Another insider alleges: “In my view, certain people in charge have entirely lost control. It is obvious we have a huge lack of pilots and big problems regarding potential [flight-deck] candidates under these new terms and conditions.”

The combination of the cargo carrier’s ongoing pilots shortage, flight-deck staff taking their family pre-planned holidays, and insufficient management interest into whether the airline had enough capacity to manage all of the charter sales in a timely fashion appears to have caused the ensuing fiasco which spilled into the New Year.

“If we had sufficient pilots tomorrow, operations would run fairly smoothly,” argues another source.

“But Cargolux is very sales-driven. There is a clear tendency of the sales department, the charter division in particular, to try to squeeze in more, and even more flights. Then the chaos starts again. It is insane.”

The prognosis is that, post-Chinese New Year, the backlog may continue for weeks, aircargoeye.com learned at the height of the problems in mid-January this year.

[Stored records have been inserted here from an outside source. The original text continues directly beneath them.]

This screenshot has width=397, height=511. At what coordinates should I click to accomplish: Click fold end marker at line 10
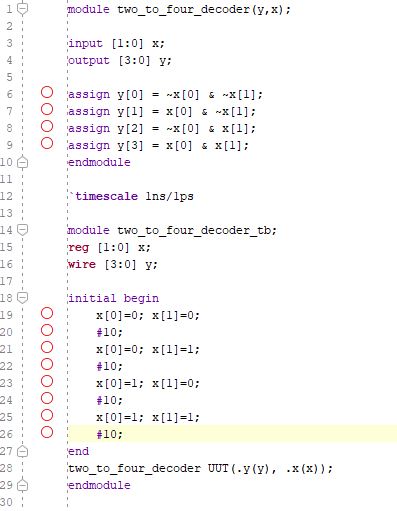[22, 162]
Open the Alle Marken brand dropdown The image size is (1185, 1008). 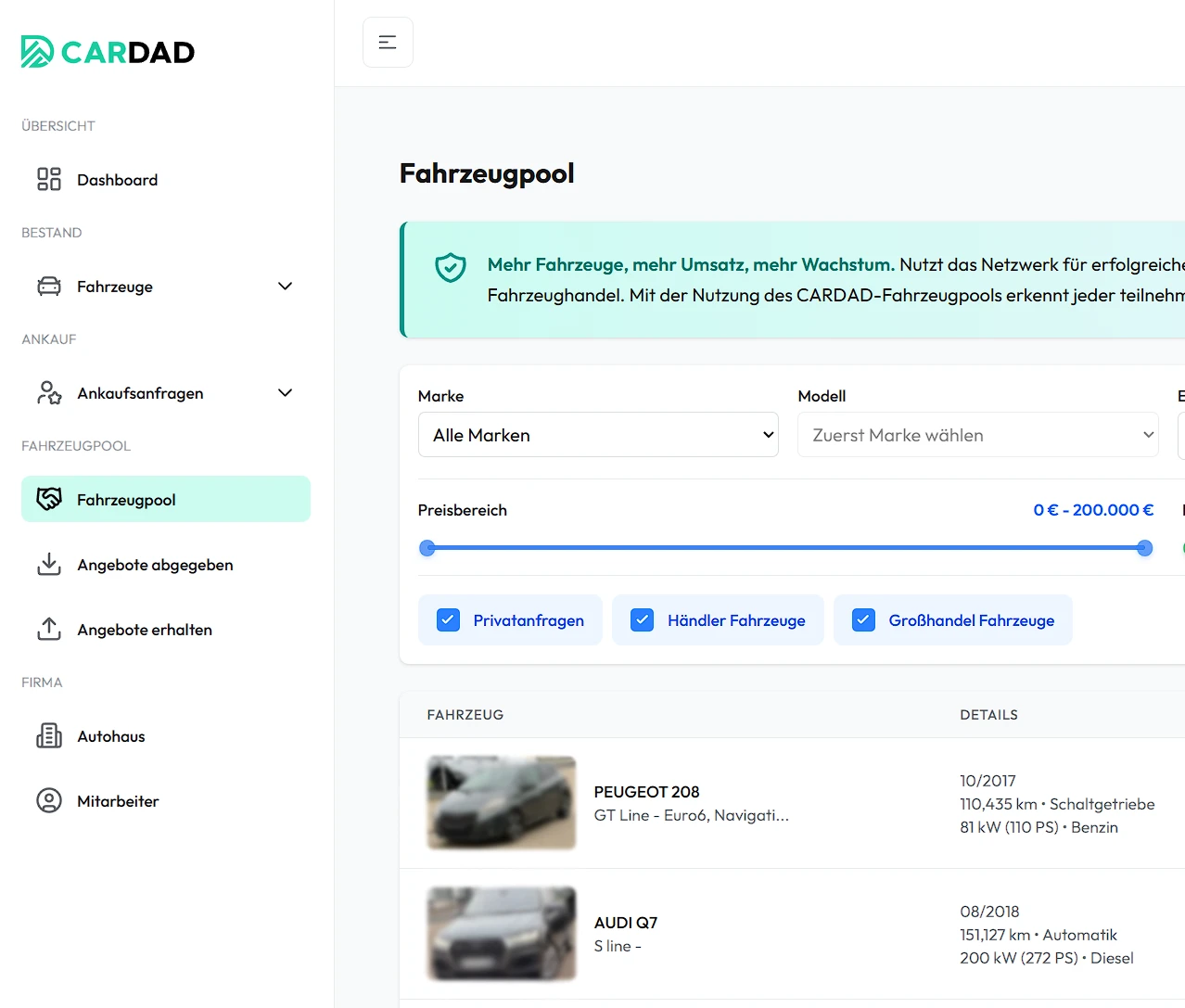pos(598,435)
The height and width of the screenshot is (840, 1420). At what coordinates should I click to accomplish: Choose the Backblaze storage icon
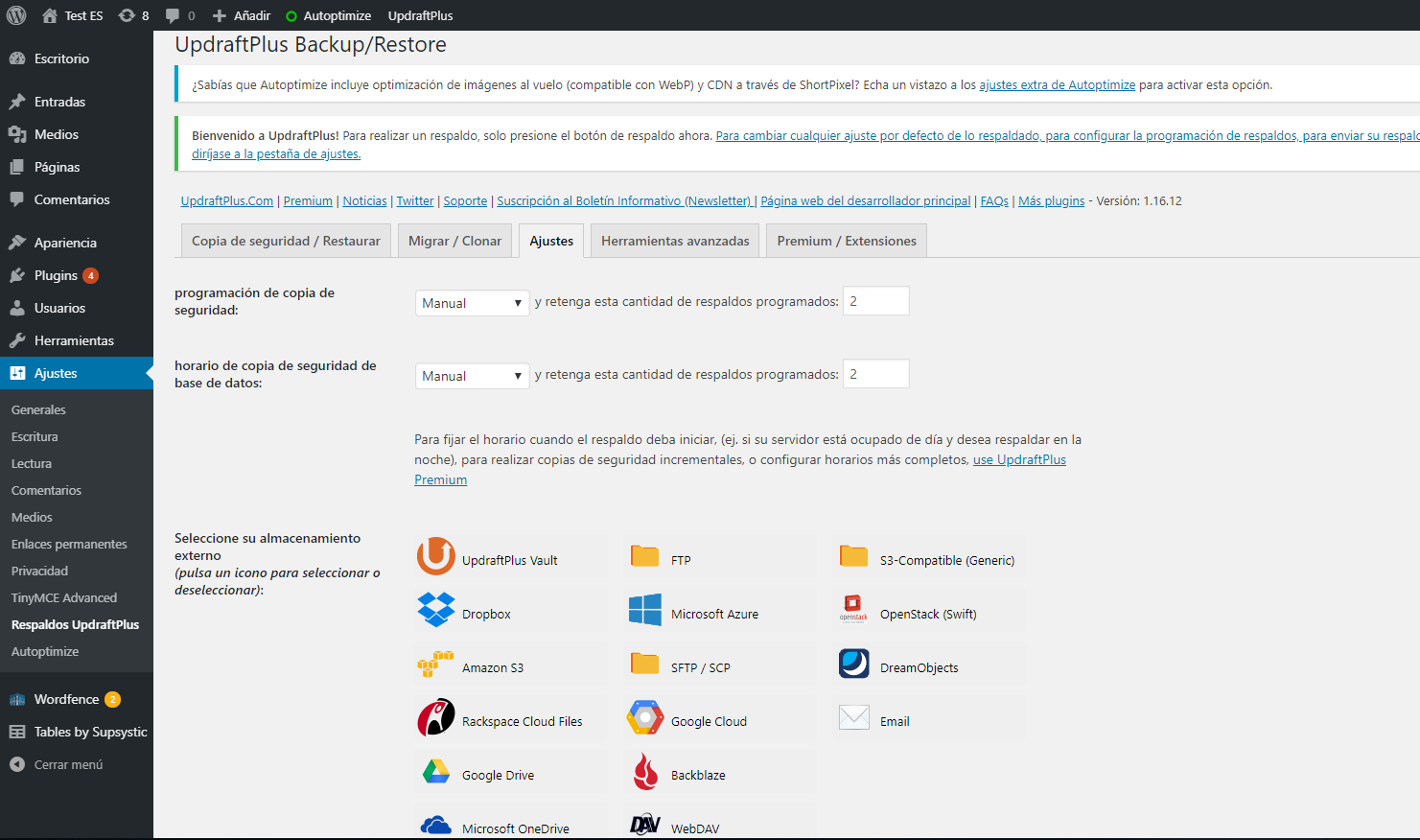point(645,772)
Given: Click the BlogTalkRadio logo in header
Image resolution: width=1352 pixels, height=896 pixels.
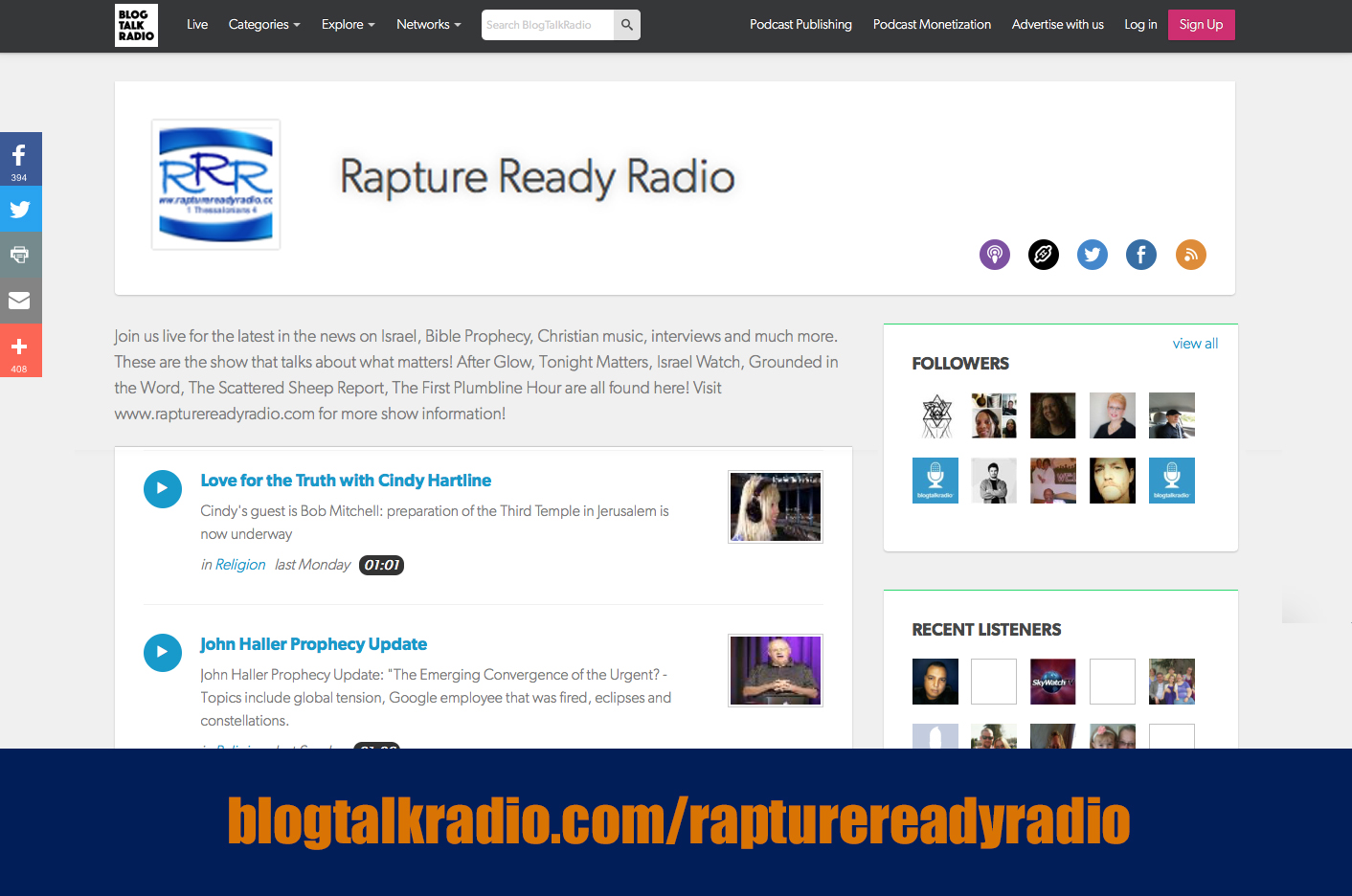Looking at the screenshot, I should pos(136,25).
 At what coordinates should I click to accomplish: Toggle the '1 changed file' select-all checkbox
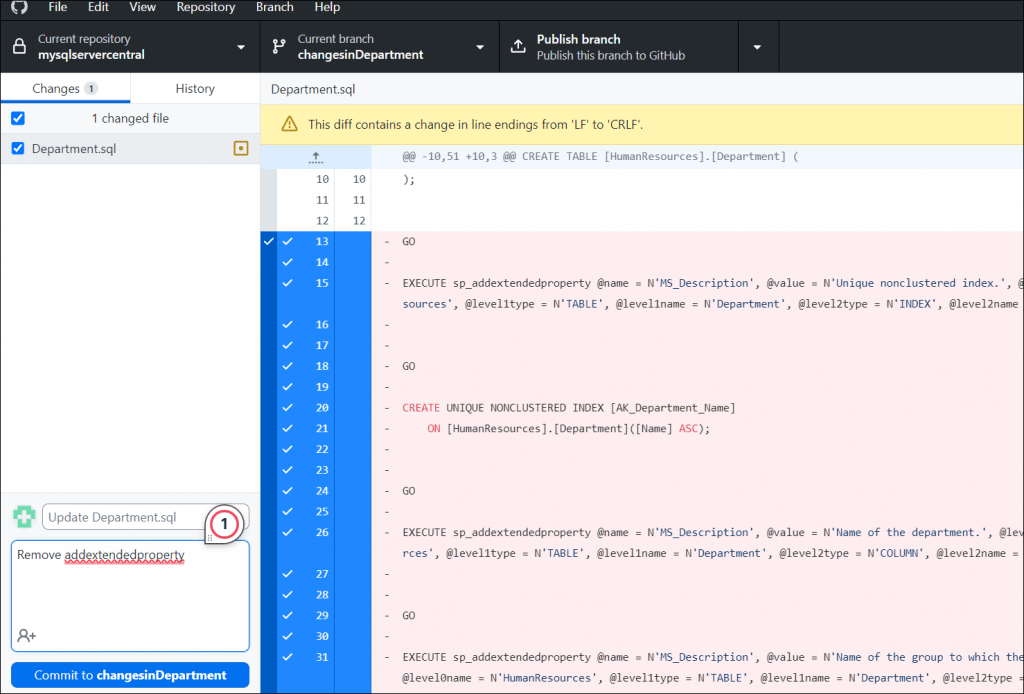point(17,118)
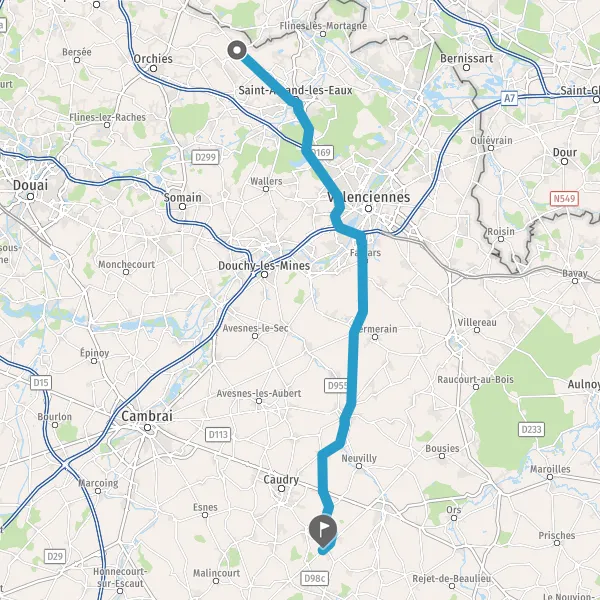Click the D98c road shield

click(315, 578)
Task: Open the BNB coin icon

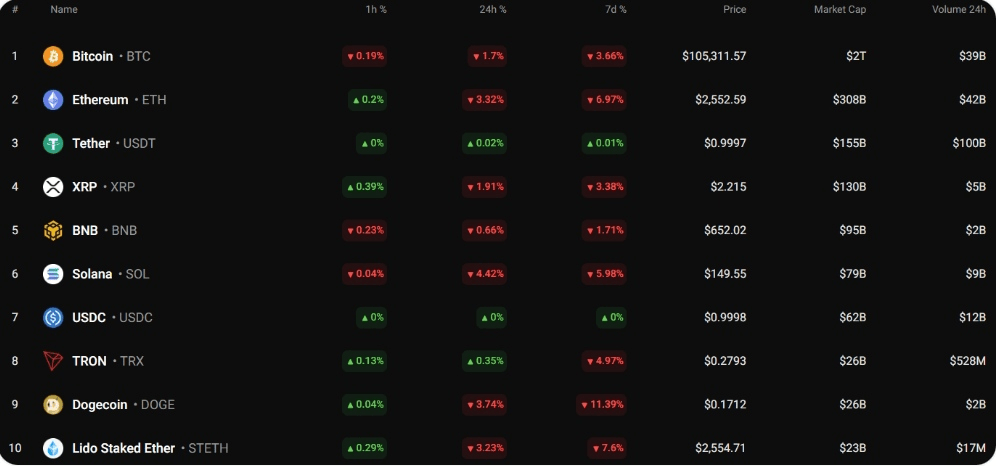Action: click(53, 230)

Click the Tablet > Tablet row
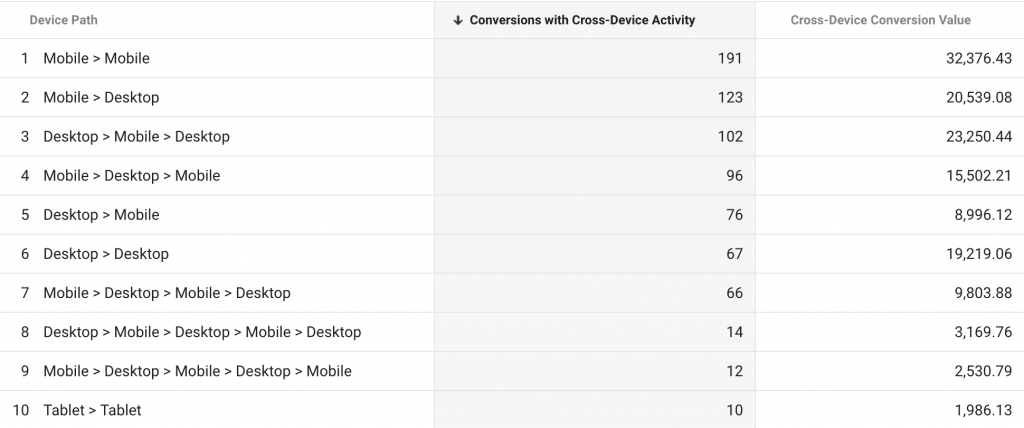pos(92,410)
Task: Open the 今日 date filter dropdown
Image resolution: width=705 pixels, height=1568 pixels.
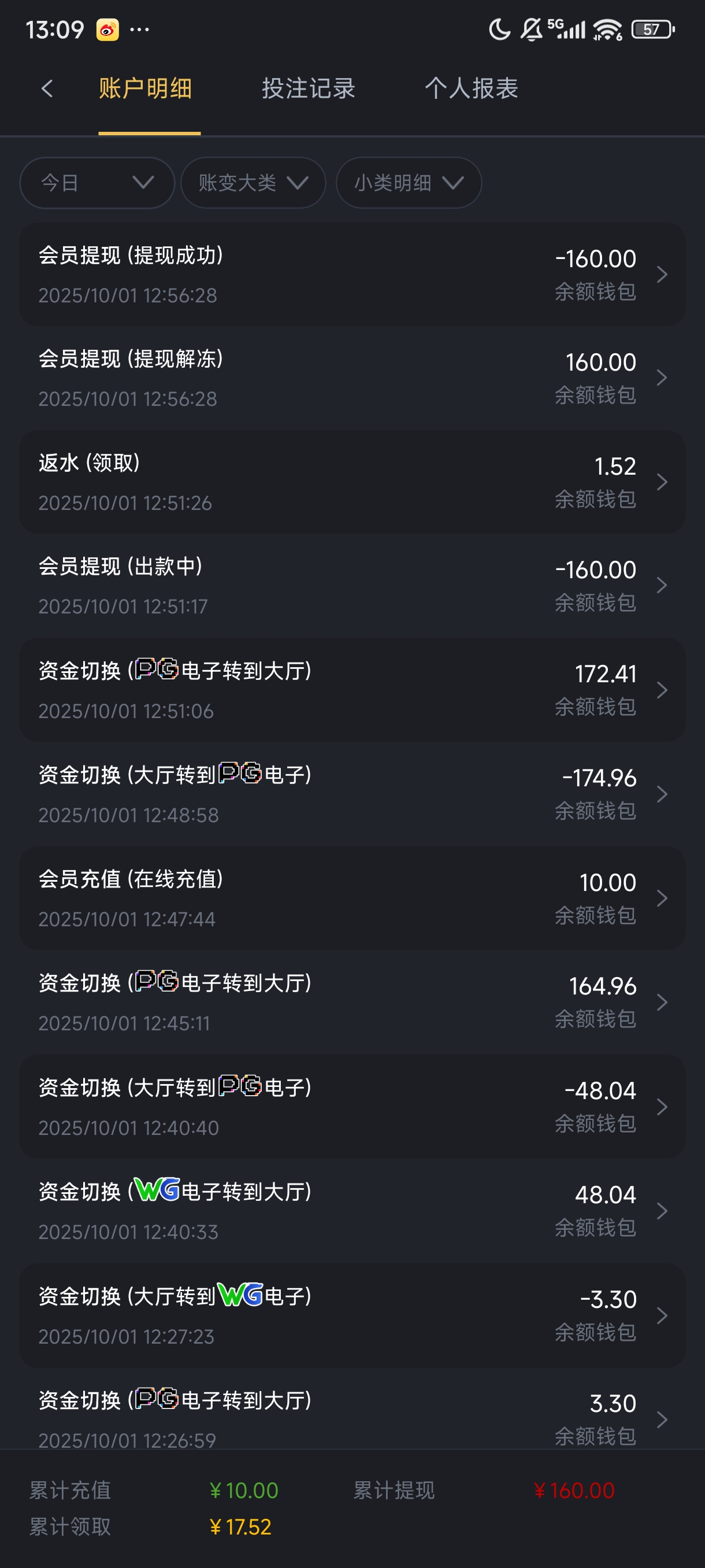Action: click(x=97, y=183)
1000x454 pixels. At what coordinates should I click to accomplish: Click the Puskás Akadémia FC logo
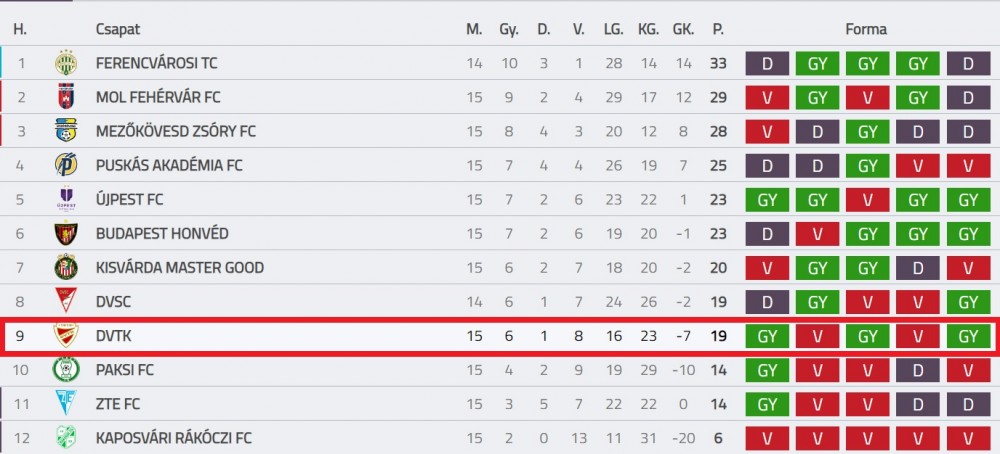pyautogui.click(x=66, y=165)
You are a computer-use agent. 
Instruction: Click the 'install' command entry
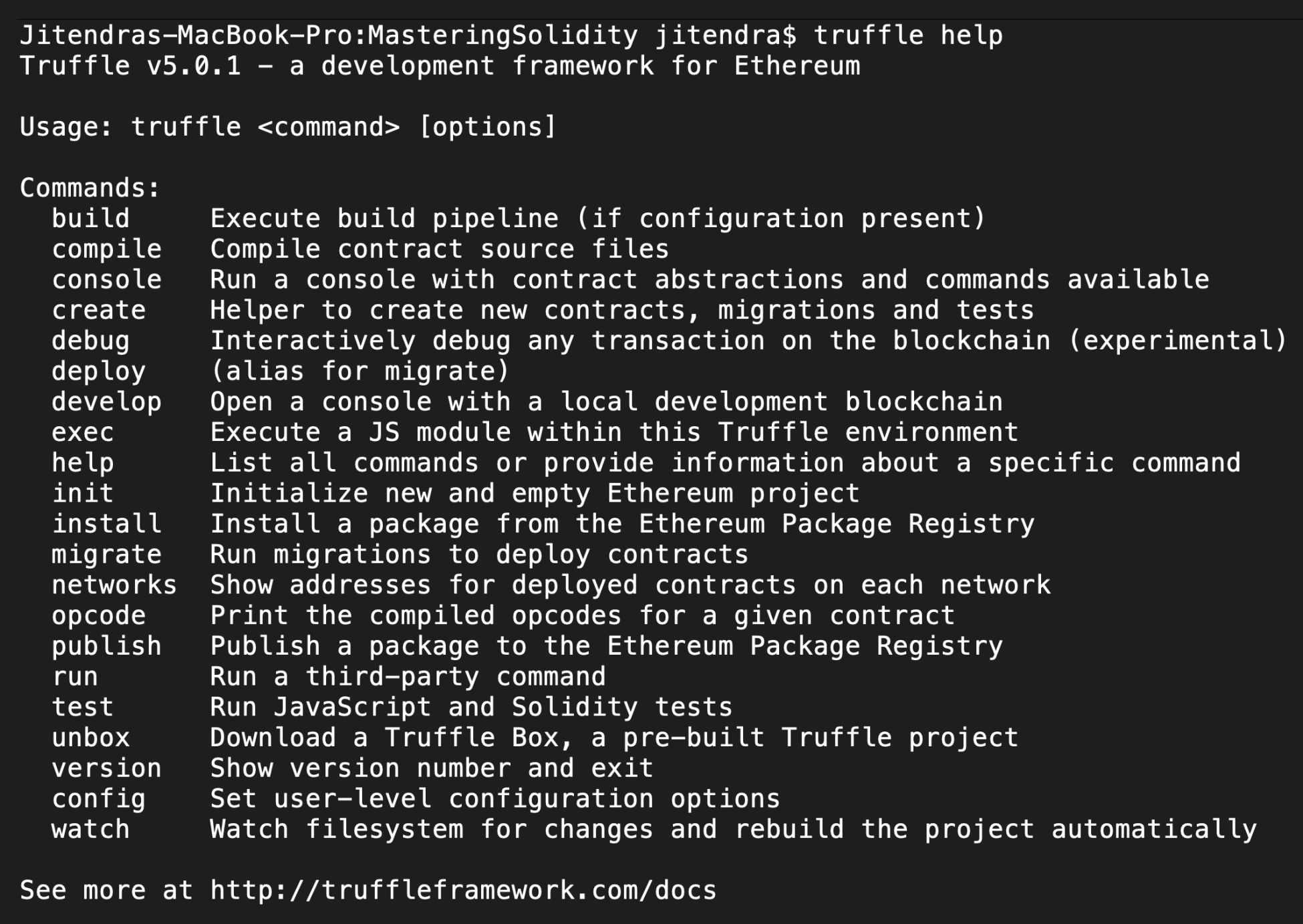(x=107, y=524)
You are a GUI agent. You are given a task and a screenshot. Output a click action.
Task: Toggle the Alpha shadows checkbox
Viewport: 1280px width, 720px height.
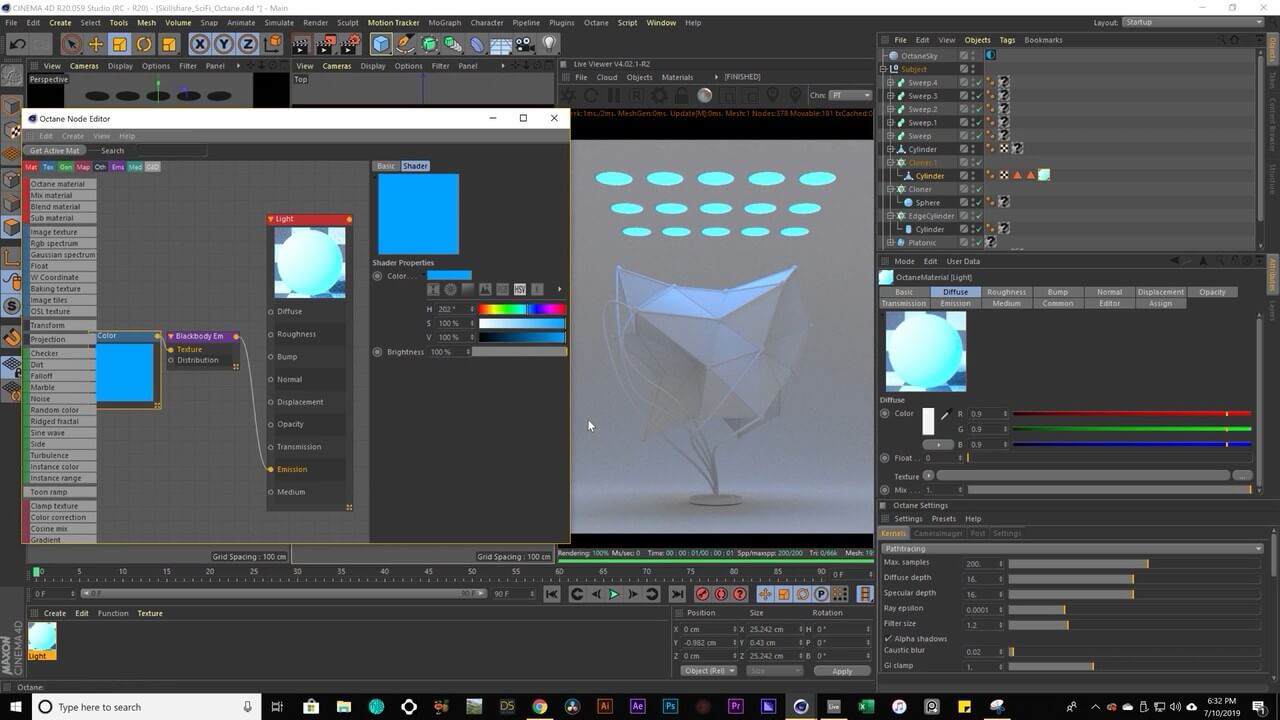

“I am just afraid of what the customers think,” admits another source. “If I were a customer like Kuehne + Nagel or Panalpina, I would not be happy. I am not sure what alternatives there are on the [air cargo] market, but chances are some of them would turn their back towards Cargolux and say: ‘OK, I am going to go somewhere else’.”

Meanwhile, CEO Forson will be performing a double-act from the end of this month when he takes over the role of executive vice-president of sales and marketing from 28 February. Niek van der Weide, who assumed that position following the departure of Robert van de Weg in November 2014, is surprisingly retiring “for personal reasons”.

The CEO reveals his plan to multi-task in another internal memo to staff. “Going forward and until such time that a suitable candidate has been recruited, I will be closely involved in the activities of sales and marketing,” he states.

Aircargoeye.com has contacted the Cargolux press office for a response to this story and is awaiting a reply.